--- Begin Record set ---

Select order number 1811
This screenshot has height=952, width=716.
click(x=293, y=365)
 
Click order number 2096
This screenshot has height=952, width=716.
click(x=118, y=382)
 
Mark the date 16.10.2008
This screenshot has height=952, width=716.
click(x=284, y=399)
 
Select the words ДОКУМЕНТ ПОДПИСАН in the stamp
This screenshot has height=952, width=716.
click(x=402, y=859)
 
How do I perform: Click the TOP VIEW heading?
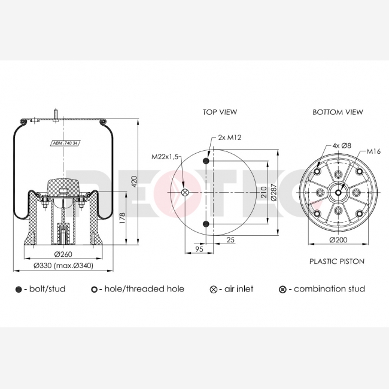220,112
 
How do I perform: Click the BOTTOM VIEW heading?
338,112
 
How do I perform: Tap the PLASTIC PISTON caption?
337,262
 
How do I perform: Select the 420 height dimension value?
134,181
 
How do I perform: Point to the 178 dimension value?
123,218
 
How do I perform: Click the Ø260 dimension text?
63,254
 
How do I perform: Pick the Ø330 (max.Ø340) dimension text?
63,266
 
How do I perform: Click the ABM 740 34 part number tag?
66,143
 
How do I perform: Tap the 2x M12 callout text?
229,138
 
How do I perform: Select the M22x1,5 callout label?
165,157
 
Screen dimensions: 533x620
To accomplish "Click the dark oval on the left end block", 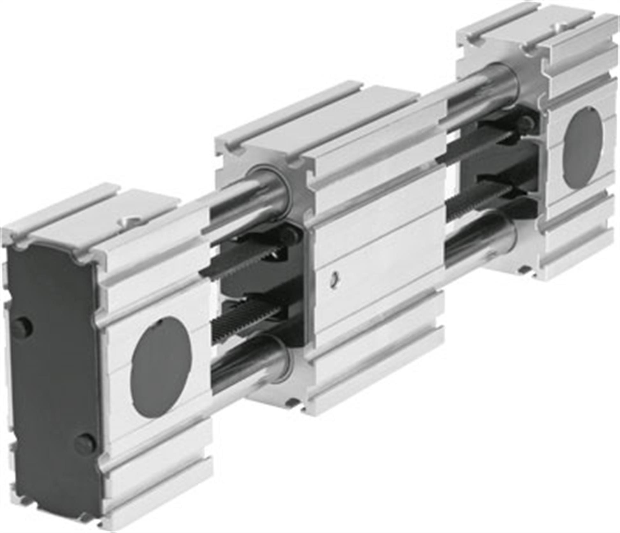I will pyautogui.click(x=161, y=367).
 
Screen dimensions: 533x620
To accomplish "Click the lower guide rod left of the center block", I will pyautogui.click(x=242, y=367).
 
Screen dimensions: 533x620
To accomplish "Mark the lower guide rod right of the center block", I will pyautogui.click(x=478, y=242).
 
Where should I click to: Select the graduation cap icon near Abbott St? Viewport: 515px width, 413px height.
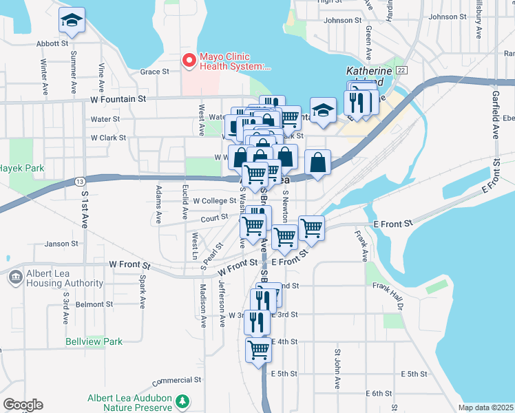[71, 21]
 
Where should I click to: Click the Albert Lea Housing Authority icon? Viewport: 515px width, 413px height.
[15, 278]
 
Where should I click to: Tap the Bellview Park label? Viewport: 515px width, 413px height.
[94, 341]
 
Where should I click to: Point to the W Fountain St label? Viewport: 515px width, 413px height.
[118, 99]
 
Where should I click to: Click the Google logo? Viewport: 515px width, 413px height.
[23, 405]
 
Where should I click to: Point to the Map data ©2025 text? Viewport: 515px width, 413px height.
[485, 407]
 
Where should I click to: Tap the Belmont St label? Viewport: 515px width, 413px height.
[94, 304]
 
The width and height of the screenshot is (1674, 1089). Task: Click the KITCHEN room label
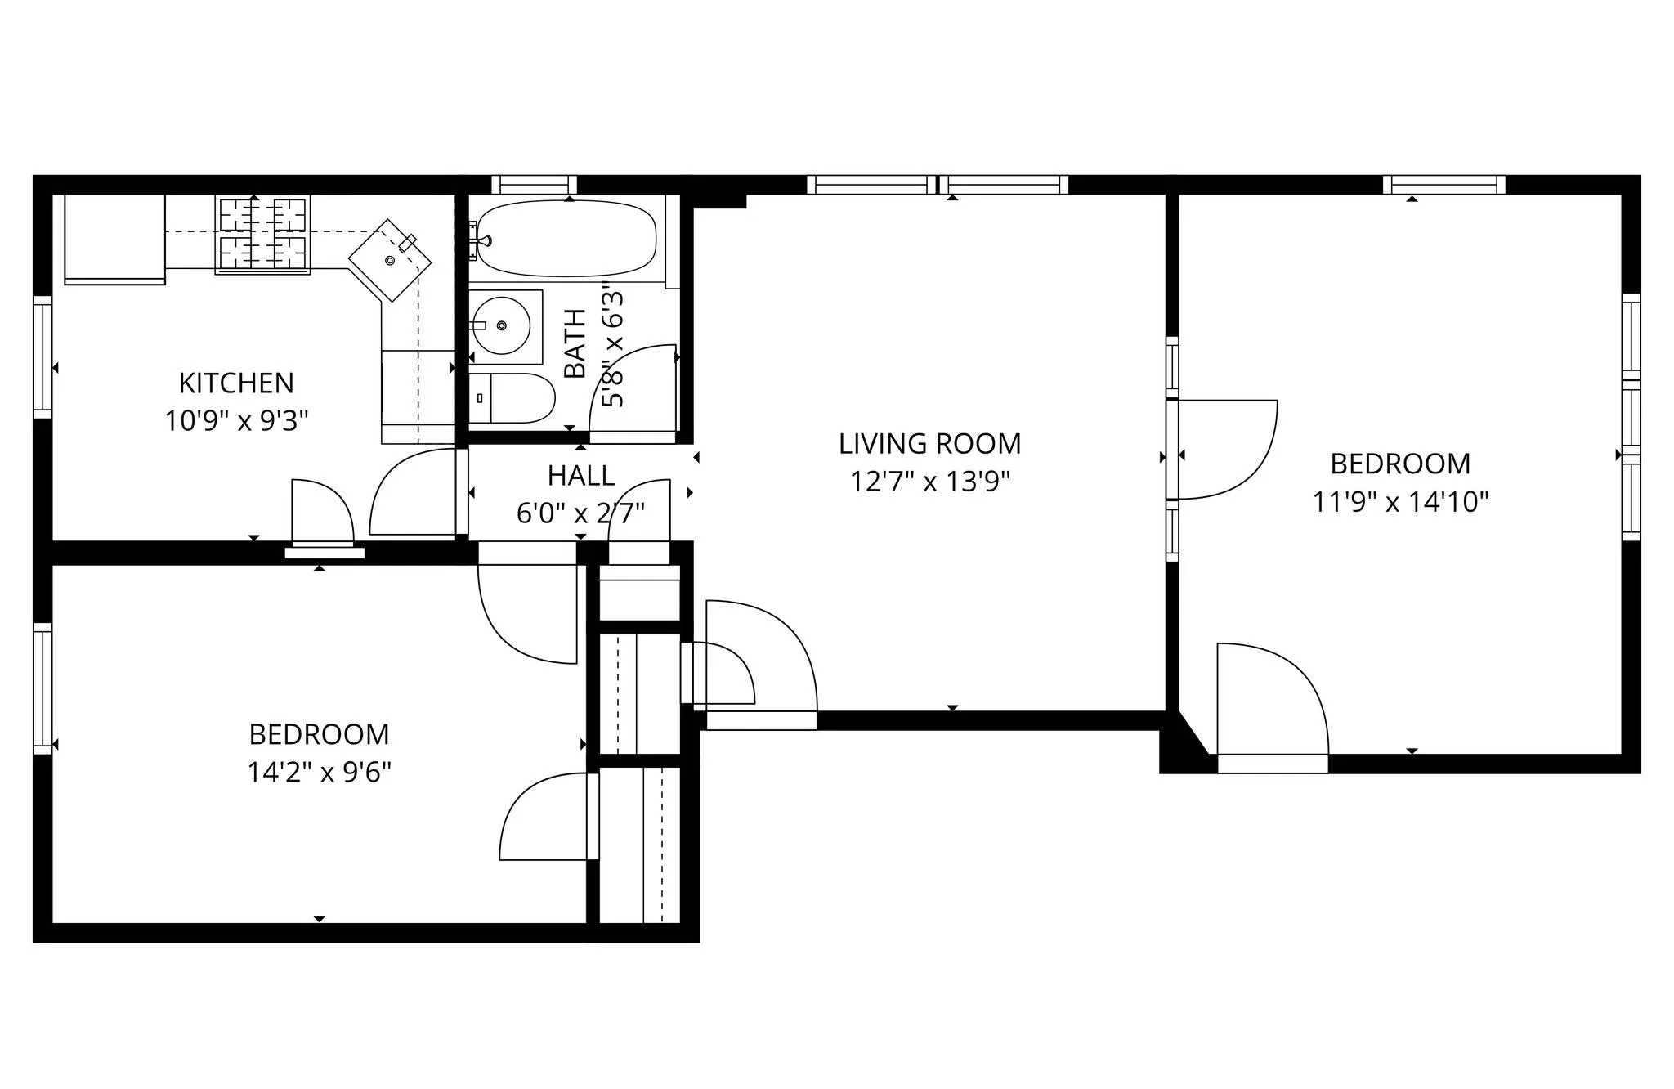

--- End Record set ---

Reproduce the rows word for word, from the line that contains "Where should I click to: Tap the Bellview" through the end of the rows. Leave the pictures out of your copy.

Solution to this exercise -
Where should I click to: Tap the Bellview Park label? Viewport: 515px width, 413px height.
[94, 341]
 
Where should I click to: Point to the W Fountain St label? Viewport: 515px width, 413px height.
[118, 99]
 
Where should I click to: Click the Google logo? Viewport: 515px width, 413px height.
[23, 405]
 
Where should I click to: Point to the Map data ©2025 text? Viewport: 515px width, 413px height.
[485, 407]
 
Where should I click to: Tap the Belmont St label? Viewport: 515px width, 413px height.
[94, 304]
 
The width and height of the screenshot is (1674, 1089). Task: Click the KITCHEN room label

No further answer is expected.